What is expected: Pictures stay out; everything else in the records below gets copied exactly.

Materials provided:
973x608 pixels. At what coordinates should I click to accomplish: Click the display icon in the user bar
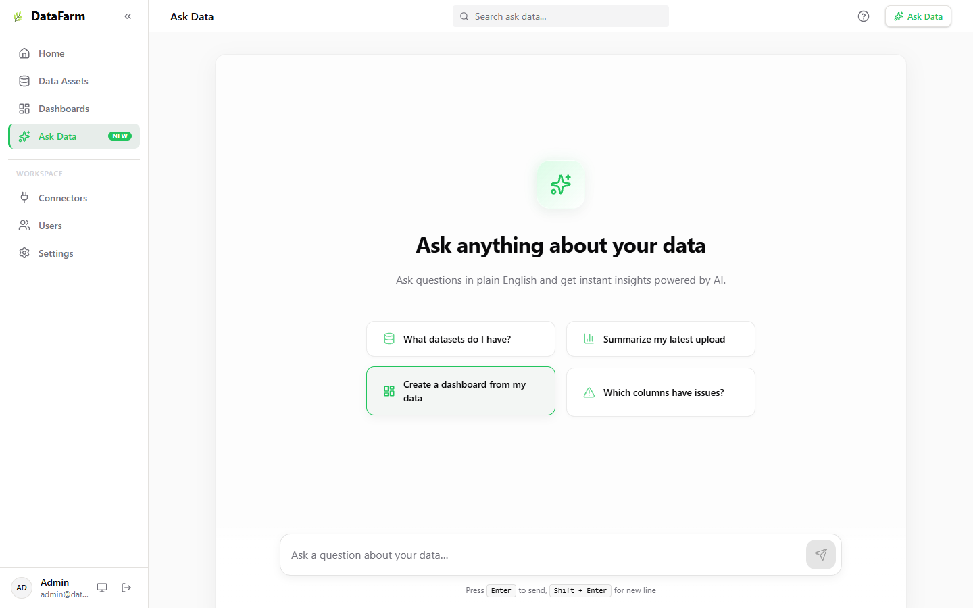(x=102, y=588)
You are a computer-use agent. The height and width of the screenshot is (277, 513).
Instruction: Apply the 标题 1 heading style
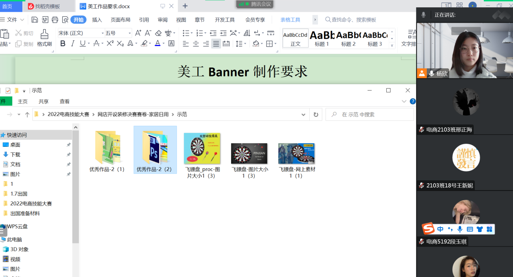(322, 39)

Expected output:
973x608 pixels. At what coordinates should I click to accomplish: Click the display icon in the user bar
(x=102, y=588)
You are a computer-use agent. The height and width of the screenshot is (277, 513).
Instruction: Apply the 标题 1 heading style
(322, 39)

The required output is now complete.